Ayling Dominguez
All art I make is couched in community and in collective growth, remembering and renewal.
Biography
Ayling Zulema Dominguez (she/they/ella/elle) is a first-generation Chicana-Dominicana from Bronx, New York. As a poet and creative in an abolitionist mindset, her work aims to forge community; to affirm belonging as the first step toward liberation; to imagine new, better, and more radically loving worlds. Knowing that a sense of belonging is counterfactual and ephemeral if we do not work to liberate others, her writing and creative work do not only celebrate joyful resistance, but also push her readers to actively oppose systems of oppression. She has been a Featured Performer, Speaker, and Radical Poetry Workshop Facilitator with organizations such as United We Dream, the Writers Guild Initiative, and Make the Road NY, as well as been awarded grants to attend Cave Canem workshops, and had the honor of being a 2021 Laundromat Project Create Change Fellow, and 2020 DreamYard Rad(ical) Poetry Consortium Fellow. She was most recently in community at The Watering Hole Poetry Retreat, and was awarded the Laundromat Project Seed Grant to host poetry workshops for BIPOC caretakers in laundromats throughout the Bronx and Brooklyn. Ayling currently teaches poetry and visual arts classes with students all throughout Brooklyn and the South Bronx. Select poems of hers have been published in Moko Magazine, La Galería Magazine, The Protest Review, The Mujerista, 433 Magazine, Latino Rebels, The Bronx Free Press, and Alegria Magazine’s Latinx Poetry Anthology. documentation of her personal narrative through the use of historical imagery and the domestic.
Artist Statement
Even without ever having received a formal arts or writing education, in just over a year, I have earned a seat at and grown immensely in my poetry and community-based art by way of the peer inquiry and encouragement at several Cave Canem workshops, the Laundromat Project Create Change Fellowship, the DreamYard (Rad)ical Poetry Consortium Fellowship, and The Watering Hole Poetry Retreat. I’ve also experienced the unmatched joy of getting to see a middle-schooler’s eyes light up as they rhyme their way through their first few stanzas telling a story never before given importance in a classroom. My latest public art project brought my Bronx students’ poetry out to the streets they know and love in poster form as a way to combat notions of displacement and affirm their sense of belonging, all with the assistance of a New York Foundation for the Arts City Artist Corps Grant. I have brought poetry into theater through workshopping with actors and screenwriters in the LAByrinth Theater Company’s Intensive Ensemble, and the María Irene Fornés Playwriting Workshop. No matter the workshop avenue or classroom setting, I am always striving to unearth ways for BIPOC stories to be heard and developed to exist beyond the white gaze.

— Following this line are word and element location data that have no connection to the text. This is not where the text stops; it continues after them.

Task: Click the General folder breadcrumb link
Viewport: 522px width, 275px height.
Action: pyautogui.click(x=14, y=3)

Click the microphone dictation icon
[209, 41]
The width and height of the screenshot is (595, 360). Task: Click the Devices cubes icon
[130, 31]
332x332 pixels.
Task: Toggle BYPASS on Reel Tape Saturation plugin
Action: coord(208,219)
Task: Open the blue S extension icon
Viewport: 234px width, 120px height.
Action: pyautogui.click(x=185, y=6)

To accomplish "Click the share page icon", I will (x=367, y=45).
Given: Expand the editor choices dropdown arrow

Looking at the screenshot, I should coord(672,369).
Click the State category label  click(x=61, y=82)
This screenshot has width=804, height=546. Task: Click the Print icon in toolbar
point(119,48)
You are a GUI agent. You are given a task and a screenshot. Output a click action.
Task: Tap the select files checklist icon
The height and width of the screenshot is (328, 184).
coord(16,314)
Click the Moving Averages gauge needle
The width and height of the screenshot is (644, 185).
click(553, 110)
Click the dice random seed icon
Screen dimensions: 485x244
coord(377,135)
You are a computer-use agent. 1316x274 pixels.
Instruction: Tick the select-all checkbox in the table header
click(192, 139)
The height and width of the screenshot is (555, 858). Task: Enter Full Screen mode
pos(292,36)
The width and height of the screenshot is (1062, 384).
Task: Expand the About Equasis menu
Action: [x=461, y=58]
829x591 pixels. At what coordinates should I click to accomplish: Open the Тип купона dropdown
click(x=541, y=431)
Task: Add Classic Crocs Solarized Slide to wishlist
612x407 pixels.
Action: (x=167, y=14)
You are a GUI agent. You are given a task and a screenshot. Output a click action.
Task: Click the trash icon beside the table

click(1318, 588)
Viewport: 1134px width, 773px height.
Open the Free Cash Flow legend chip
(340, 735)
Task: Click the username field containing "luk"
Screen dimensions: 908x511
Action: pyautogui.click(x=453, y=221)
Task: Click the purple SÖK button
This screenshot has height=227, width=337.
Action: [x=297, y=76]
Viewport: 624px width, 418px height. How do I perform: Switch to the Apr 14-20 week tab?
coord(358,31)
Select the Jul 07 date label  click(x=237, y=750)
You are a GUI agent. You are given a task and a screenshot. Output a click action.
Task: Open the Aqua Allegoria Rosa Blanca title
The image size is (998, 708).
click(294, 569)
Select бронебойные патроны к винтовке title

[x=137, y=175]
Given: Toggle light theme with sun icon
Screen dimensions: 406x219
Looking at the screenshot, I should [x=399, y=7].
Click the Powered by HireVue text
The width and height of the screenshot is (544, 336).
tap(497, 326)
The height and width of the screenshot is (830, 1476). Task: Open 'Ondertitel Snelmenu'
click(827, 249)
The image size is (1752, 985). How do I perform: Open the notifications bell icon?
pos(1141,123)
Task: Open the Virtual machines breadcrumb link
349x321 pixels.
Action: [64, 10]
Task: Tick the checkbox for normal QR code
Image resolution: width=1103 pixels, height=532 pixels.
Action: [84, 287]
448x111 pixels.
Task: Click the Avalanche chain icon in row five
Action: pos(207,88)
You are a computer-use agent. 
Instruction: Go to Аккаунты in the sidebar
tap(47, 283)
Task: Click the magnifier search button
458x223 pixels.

My first schools of poetry were the lullabies my abuelita brought over from the Yucatán, the lyricism in my father’s voice as he’d phone his siblings strewn across the States and the island on his dedicated weekly call day, the family parties in our crowded apartments where relatives’ hands reached out to pull me onto the dance floor, but I remained seated in the corner as stubborn and dedicated observer, and translator of resilient images and diaspora experiences. There is an inherent poetics to an existence on the margins, and given that my people and my communities have done much more than merely exist, there are entirely unprecedented poetic forms held within us. Poetry flows not only through my pen and paper, but through every exploration and storytelling with different art forms I have come to grow into. All art I make is couched in community and in collective growth, remembering and renewal.